Here was triumphant proof and justification of his labour – a blazingly refulgent performance from the CBSO under American conductor Robert Treviño. He was a late replacement for the indisposed Mirga Gražinytė-Tyla and that may have accounted for the slightly circumspect start like a firework whose fuse has been lit but one is not sure if it will ignite. Once the first movement’s cataclysmic passage had been reached, where Mahler engineers a grinding dissonance, with the CBSO trumpet screaming out a migraine-inducing sustained high note, everything sparked into life. There was immense power from the brass and expanded percussion section but also some deliriously beautiful string playing from the heights of leader Eugene Tzikindelean’s violin to the Stygian depths of Anthony Alcock’s bass section.

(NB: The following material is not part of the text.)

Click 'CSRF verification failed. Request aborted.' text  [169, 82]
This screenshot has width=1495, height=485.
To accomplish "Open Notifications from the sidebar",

The sheer wildness and devilry of Mahler’s invention was captured in the demented first scherzo with its dizzying constant changes of rhythm, and where at one point the orchestra emits a series of gigantic musical cock-crows, and the succeeding ‘Purgatorio’ was as oppressive and disturbing as the name merits. Mahler’s myriad changes of mood and emotional registers are immensely taxing for players and conductor but all were captured here. Just a sample: Marie-Christine Zupancic’s ethereal flute like an angelic visitation of peace amidst the broiling turmoil; the amazing upward surge of the violins through two octaves; the terrifying re-appearance in the finale of the Adagio’s trumpet blast starting an even mightier dissonant eruption; Mahler’s coup de théâtre bass drum strokes linking the last two movements. A performance must be more that the sum of its parts and this was – a musical and emotional journey where we reached, after may trials and travails, a consolatory vision of peace and reconciliation.